■ **TEXT SECTION**:
=====
NASSAU, Bahamas -- Chief Justice Sir Michael Barnett said on Thursday that The Bahamas should eventually abandon the Privy Council as the final court of appeal and move toward the Caribbean Court of Justice (CCJ).

While that decision would be up to the government of The Bahamas, Sir Michael said there is a “powerful argument to moving eventually toward the CCJ”.

“Whether we do that now is a matter for political debate and a matter that [the government] will have to discuss and consider,” Sir Michael told the Nassau Guardian following the opening ceremony of the Caribbean Association of Judicial Officers Conference.

“I have my own views and I think it’s almost a natural progression of our constitutional development that we move away from the Privy Council and I think the Caribbean Court of Justice is likely to be the alternative to the Privy Council.

“I think that as a part of our constitutional development it’s almost inevitable that we move away from the Privy Council like lots of other countries, including Australia and New Zealand.”

Sir Michael said while the Privy Council has been useful, the CCJ would better serve the country’s needs. “It’s a regional court but it’s also part of our development as a nation that we look to our own court for the resolution of disputes.”

CCJ president Justice Dennis Byron also talked about the benefits of Caribbean nations turning to the CCJ. According to Byron, the regional appellate court has a quicker clearance rate than the Privy Council.

“In the six years of its lifetime, 78 matters have been filed before the appellate jurisdiction of the Caribbean Court of Justice and 74 decisions have already been delivered,” he told conference participants. “This comes from just the three countries who have signed up for this final jurisdiction.

“By comparison, the number of appeals that have gone before the Privy Council from all the remaining territories have not amounted to 50.
=====
■ **GIVEN DATA**:
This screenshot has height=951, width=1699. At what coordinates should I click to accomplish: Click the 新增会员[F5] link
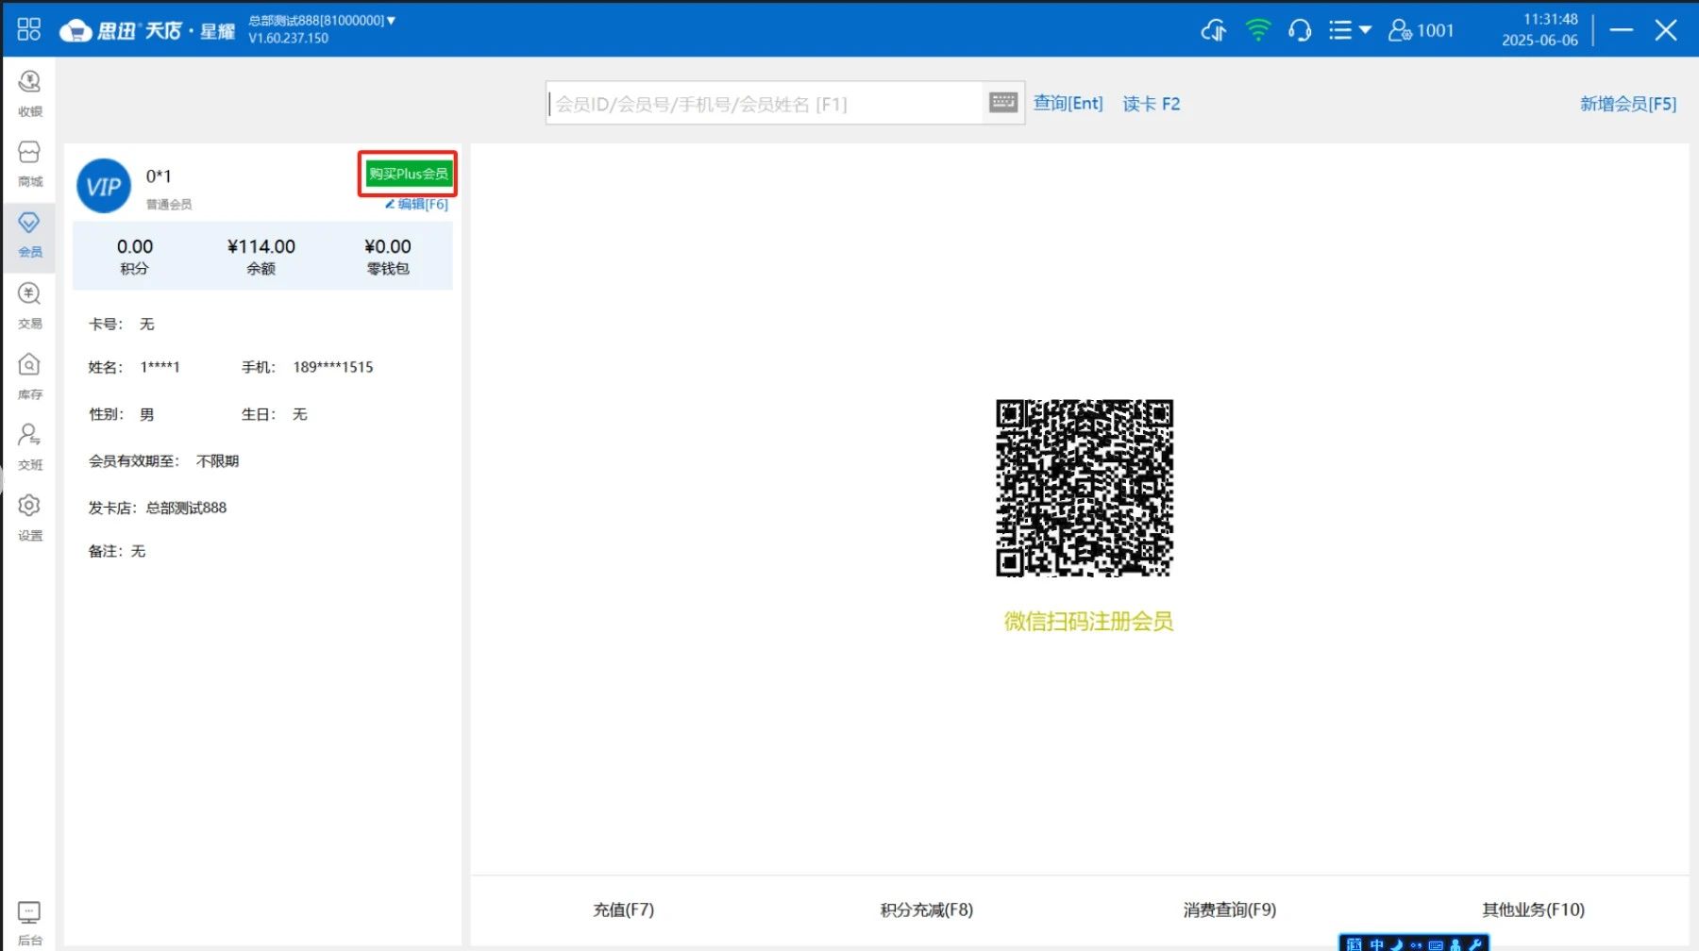(1627, 104)
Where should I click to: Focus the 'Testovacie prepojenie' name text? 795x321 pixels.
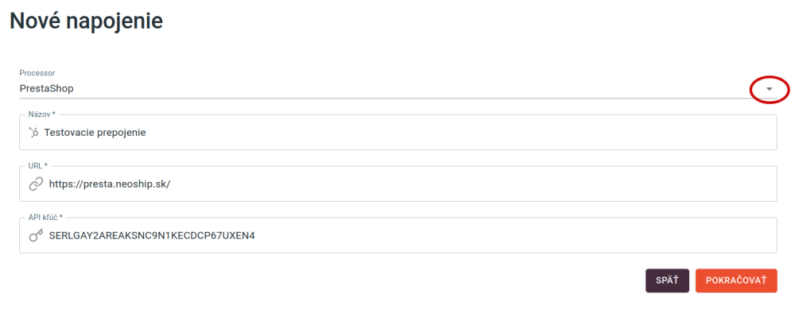(x=95, y=133)
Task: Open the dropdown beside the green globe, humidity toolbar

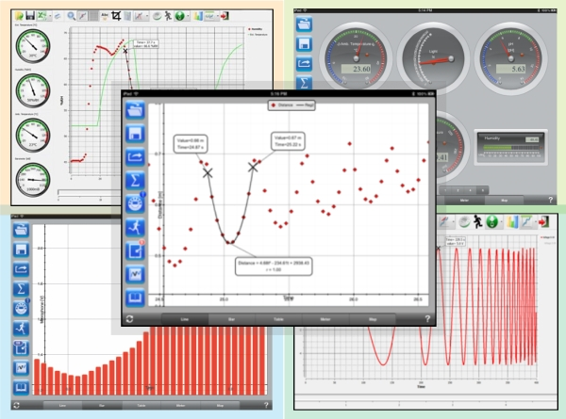Action: (188, 16)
=====
■ **OBJECTIVES**:
A – Check each statement against the article about the Caribbean Court of Justice, answering yes or no and quoting the words that decide it: (i) Sir Michael Barnett said the choice of final court rests with the government of The Bahamas. (ii) Justice Dennis Byron said 78 decisions had been delivered by the court. (iii) Sir Michael cited Australia and New Zealand as countries that moved away from the Privy Council.
B – According to Justice Dennis Byron in the article about the Caribbean Court of Justice, how many countries have signed up for the court's final jurisdiction?
C – Extend the article about the Caribbean Court of Justice, picking up right after its last sentence.

■ **ANSWERS IN ORDER**:
A –
(i) Yes: "that decision would be up to the government of The Bahamas"
(ii) No: "78 matters have been filed before the appellate jurisdiction of the Caribbean Court of Justice and 74 decisions have already been delivered"
(iii) Yes: "like lots of other countries, including Australia and New Zealand"

B – Three countries.

C –
“So just by virtue of that simple statistic we have seen that the CCJ has already improved the access of our people to justice.”

Byron added that it’s even more important to ensure the quick delivery of justice as the region reports higher levels of crime.

In The Bahamas, grave concerns have been raised over the crime problem. So far this year, 104 people have been murdered, up from the record 94 last year.

“All of our communities are affected by the increase of crime which is a major issue affecting the stability of our region,” Byron said.

“And I recall that many years ago when people were considering what were the factors that assisted in reducing crime and improving the stability, a key factor that was identified was the improvement of the justice system. It’s not just justice delivery but the delivery of civil justice.”

He added, “At the hallmark of the aspirations of our people is the idea of justice is critical.”

Sir Michael admitted that the Bahamian judicial system has its share of problems.

“We are all sensitive to the need to give access to the court to be able to deliver the adjudication of disputes in a timely matter - [impartial] trials in a reasonable time. These are things that we struggle with and we look for ways in which we can refine and improve on what we do now,” he said.